Manashi memaparkan tiga alasan L’Oreal mengaplikasikan SLT. “Kami percaya pada consumer-centricity sehingga kami ingin mencari tahu arah percakapan konsumen yang dapat memberikan insight penting pada kami sebagai brand kecantikan terdepan di Indonesia, sehingga kami terus beroperasi dan berkomunikasi sesuai tren dan menjadi yang terdepan dalam inovasi,” ia memaparkan. L’Oreal juga ingin memperoleh feedback langsung dan mengukur sentimen tentang produk dan layanannya.
Di antara fitur-fitur Social Listening Tools yang dimanfaatkan L’Oreal adalah Trendspotting untuk memahami perilaku konsumen dan memprediksi tren yang akan datang; Category Specific untuk memahami kebutuhan kategori dan membandingkan brand-brand L’Oreal dan posisinya di pasar; dan sentiment analysis untuk mengukur sambutan pasar terhadap aktivitas brand.
Kehadiran Social Listening Tools tentu jauh lebih memudahkan dan efisien bagi perusahaan. Sebelumnya, untuk memperoleh insight dan feedback dari konsumen, mereka harus melakukan riset lapangan, wawancara, dan bergantung pada laporan-laporan tentang tren.
Namun tetap saja ada tantangannya. “Beauty dan tren terus berubah dengan cepat. Dan kami harus terus mengikutinya.

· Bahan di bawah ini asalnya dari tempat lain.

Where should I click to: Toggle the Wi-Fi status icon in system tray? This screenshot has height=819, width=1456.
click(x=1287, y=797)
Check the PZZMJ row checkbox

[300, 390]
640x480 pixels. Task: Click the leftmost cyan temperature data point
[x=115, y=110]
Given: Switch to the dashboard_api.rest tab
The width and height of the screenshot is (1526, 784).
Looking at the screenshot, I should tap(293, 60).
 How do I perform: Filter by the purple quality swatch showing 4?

Di saat yang sama, kami harus memastikan kredibilitas dan translasi data yang tepat,” ujar Manashi.
Sebagai perusahaan berskala global, memiliki data konsumen dari seluruh penjuru dunia dan mampu menerjemahkannya menjadi insight yang tepat tentu merupakan satu keunggulan bisnis bagi L’Oreal.
“Mendengarkan konsumen dan memahami kebutuhan mereka, terbuka dan memahami perbedaan adalah prioritas kami demi merespons keberagaman aspirasi kecantikan di seluruh dunia, termasuk di Indonesia,” pungkas Manashi.